Short exercise — Resume the account of Alice Blackstone's life at Westbury, continuing the account from its final sentence.

Document excerpt —
-*-*-

William and Alice never married. They had seven children altogether, six of them born at Westbury: Harriet (m. John Atmore Winkfield), John (m. Elizabeth McDonald), Thomas (m. Catherine Gillam), Annie (m. Edward Allen), Elizabeth (m. Moore Simmons), and Alice (m. William Morton). All were known by the Leith surname.

Alice’s fearless behaviour continued at Westbury, where she was known by both surnames. In 1825 she risked her life to defend W.E. Leith from the bushrangers Brady and McCabe, grabbing at Brady’s double barrelled gun as it was pointed from close range at Leith. Brady exclaimed ‘damn you I never met with such a Woman in my life time’, and later threatened to break her neck.

When her future son-in-law Moore Simmons’ permission to marry daughter Elizabeth was revoked in January 1849 Alice responded promptly with a petition to the Lieutenant-Governor. (It appears to have been unsuccessful, since they did not marry until the following year, after he’d been granted a Conditional Pardon.)

In May 1852, several weeks after W.E. Leith’s death (30 March 1852), Alice appeared in court as Alice Blackstone, charged with unlawfully beating and assaulting Mary Godfrey at Westbury. Provoked by an argument over a cask (of wine), and Mary’s insulting behaviour, Alice took action, urged on by her daughters. She was found guilty and fined a farthing, with costs of 16/6.

Her strong hand was again evident in an 1861 insolvency case involving her son-in-law William Morton’s failure to disclose certain items of jewellery which had been given to his wife by her mother before her marriage. Alice obviously did not support a law which made a wife's possessions the property of her husband, and threatened to take the jewellery back if it was admitted.

-*-*-

Data —

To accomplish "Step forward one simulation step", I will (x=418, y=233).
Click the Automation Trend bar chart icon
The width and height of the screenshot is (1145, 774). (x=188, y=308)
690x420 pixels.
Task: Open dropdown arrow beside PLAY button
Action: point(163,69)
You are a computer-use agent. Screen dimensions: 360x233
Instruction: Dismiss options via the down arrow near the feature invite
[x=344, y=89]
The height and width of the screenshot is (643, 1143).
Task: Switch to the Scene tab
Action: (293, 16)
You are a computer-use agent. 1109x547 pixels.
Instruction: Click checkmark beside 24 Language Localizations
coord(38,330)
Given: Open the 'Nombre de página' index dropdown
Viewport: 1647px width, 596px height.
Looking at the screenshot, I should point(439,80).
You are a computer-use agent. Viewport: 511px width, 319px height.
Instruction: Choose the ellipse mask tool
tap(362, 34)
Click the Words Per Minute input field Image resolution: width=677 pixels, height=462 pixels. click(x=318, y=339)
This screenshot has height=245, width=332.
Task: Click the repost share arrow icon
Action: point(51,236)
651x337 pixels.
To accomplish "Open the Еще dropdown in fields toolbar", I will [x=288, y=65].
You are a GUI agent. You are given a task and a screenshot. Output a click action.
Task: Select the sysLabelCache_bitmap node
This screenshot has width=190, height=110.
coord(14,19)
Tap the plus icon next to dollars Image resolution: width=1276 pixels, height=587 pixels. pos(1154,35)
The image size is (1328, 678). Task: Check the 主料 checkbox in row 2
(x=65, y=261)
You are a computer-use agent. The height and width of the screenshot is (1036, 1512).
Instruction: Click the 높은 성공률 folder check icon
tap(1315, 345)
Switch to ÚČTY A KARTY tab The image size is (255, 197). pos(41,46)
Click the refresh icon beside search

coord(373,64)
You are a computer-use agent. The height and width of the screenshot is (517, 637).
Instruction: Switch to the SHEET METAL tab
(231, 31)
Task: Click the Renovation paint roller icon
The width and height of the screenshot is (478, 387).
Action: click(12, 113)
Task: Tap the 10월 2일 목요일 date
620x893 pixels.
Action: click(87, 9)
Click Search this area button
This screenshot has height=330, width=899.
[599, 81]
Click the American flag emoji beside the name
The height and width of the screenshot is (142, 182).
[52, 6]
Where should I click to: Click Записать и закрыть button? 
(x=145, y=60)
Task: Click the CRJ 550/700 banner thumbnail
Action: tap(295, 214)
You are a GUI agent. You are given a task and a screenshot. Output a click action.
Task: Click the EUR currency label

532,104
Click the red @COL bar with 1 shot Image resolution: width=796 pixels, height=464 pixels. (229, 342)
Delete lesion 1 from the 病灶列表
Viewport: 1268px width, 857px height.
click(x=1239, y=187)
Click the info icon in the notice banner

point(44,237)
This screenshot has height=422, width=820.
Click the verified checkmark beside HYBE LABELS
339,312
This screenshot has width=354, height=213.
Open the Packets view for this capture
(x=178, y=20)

-*-*-

Exercise result —
Morton was sentenced to three months gaol in Launceston, with the Commissioner stating ‘Yours is a bad case, but I suppose your mother-in-law has been the main cause of the concealment.’

By 1868, 71 year old Alice was co-licensee of the Glenore Hotel with her widowed daughter Alice Morton.

She eventually outlived several of her children, including her daughter Jane, who as a tiny baby accompanied her mother on the long walks to and from George Town. Jane (Mrs John Sturzaker, snr.) died at Westbury in July 1888, and Alice Morton, the youngest of the Leiths, died at Launceston in June 1889.

Alice was living at Don with her daughter Annie Allen when she died. Her death certificate, and the simple death notice in the Launceston Examiner suggest that she was best known by the Leith surname. She was buried in the same grave as her son-in-law John Atmore Winkfield, and her great grandson John Edward Pryme (Jack) Hays.